How can I remove the BOM from a UTF-8 file?

Question

I have a file in UTF-8 encoding with BOM and want to remove the BOM. Are there any linux command-line tools to remove the BOM from the file?

$ file test.xml
test.xml:  XML 1.0 document, UTF-8 Unicode (with BOM) text, with very long lines

Similar: AWK with BOM: Is there any cool way to handle Unicode BOM with regexp? — Stéphane Chazelas, Jul 23 '17 at 10:40
I've made a farily simple tool to do just that a few months ago: https://oskog97.com/read/?path=/small-scripts/killbom&referer=/small-scripts/&title=Small+scripts Might be worth installing something like it in /usr/local/bin if you have many UTF-8 encoded files with BOMs. — Oskar Skog, Jul 23 '17 at 11:24
Weirdly, cross-posted at https://stackoverflow.com/questions/45240387/how-can-i-remove-the-bom-from-a-utf-8-file — tripleee, Jan 12 '21 at 07:27
In UTF8, U+FEFF is encoded as 3 bytes: EF BB BF, one thing you could do is combine xxd and xxd -r to change those first three bytes to something within printable ascii range, like 41 41 41, so that "AAA" will appear in the BOM's place, which you can then simply delete and save with a regular text editor.

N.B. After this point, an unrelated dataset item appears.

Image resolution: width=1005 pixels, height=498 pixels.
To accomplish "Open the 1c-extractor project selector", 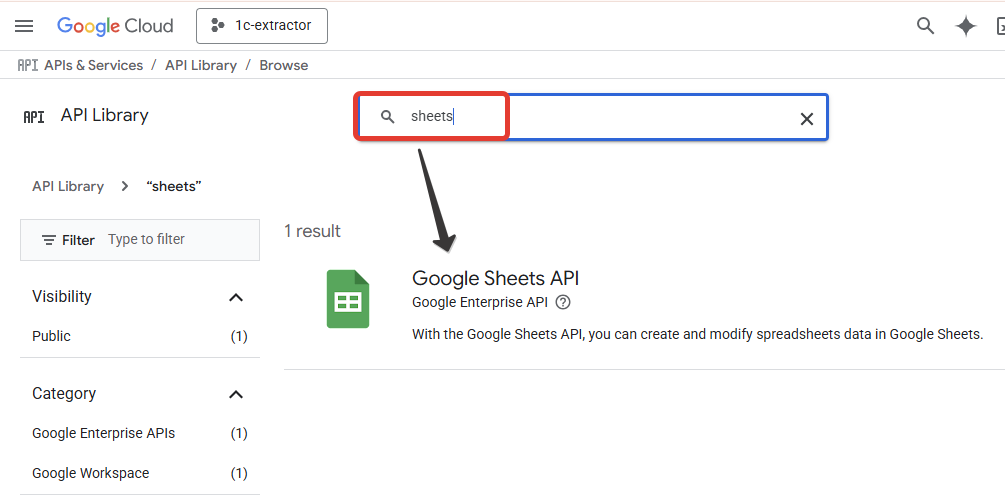I will pyautogui.click(x=262, y=26).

Bit of a roundabout way but it works. — Braden Best, Aug 11 '21 at 23:29
xxd -p and xxd -p -r handily allow removal (or addition) of characters in the hex dump. On my system, however, I did then have to reformat to use xxd -p standard line lengths for all but the last line in order to get xxd -p -r to work properly, so this made the process much less handy. — kbulgrien, Aug 23 '23 at 23:10

score 157 · Accepted Answer · edited May 28 '20 at 13:05

157

If you're not sure if the file contains a UTF-8 BOM, then this (assuming the GNU implementation of sed) will remove the BOM if it exists, or make no changes if it doesn't.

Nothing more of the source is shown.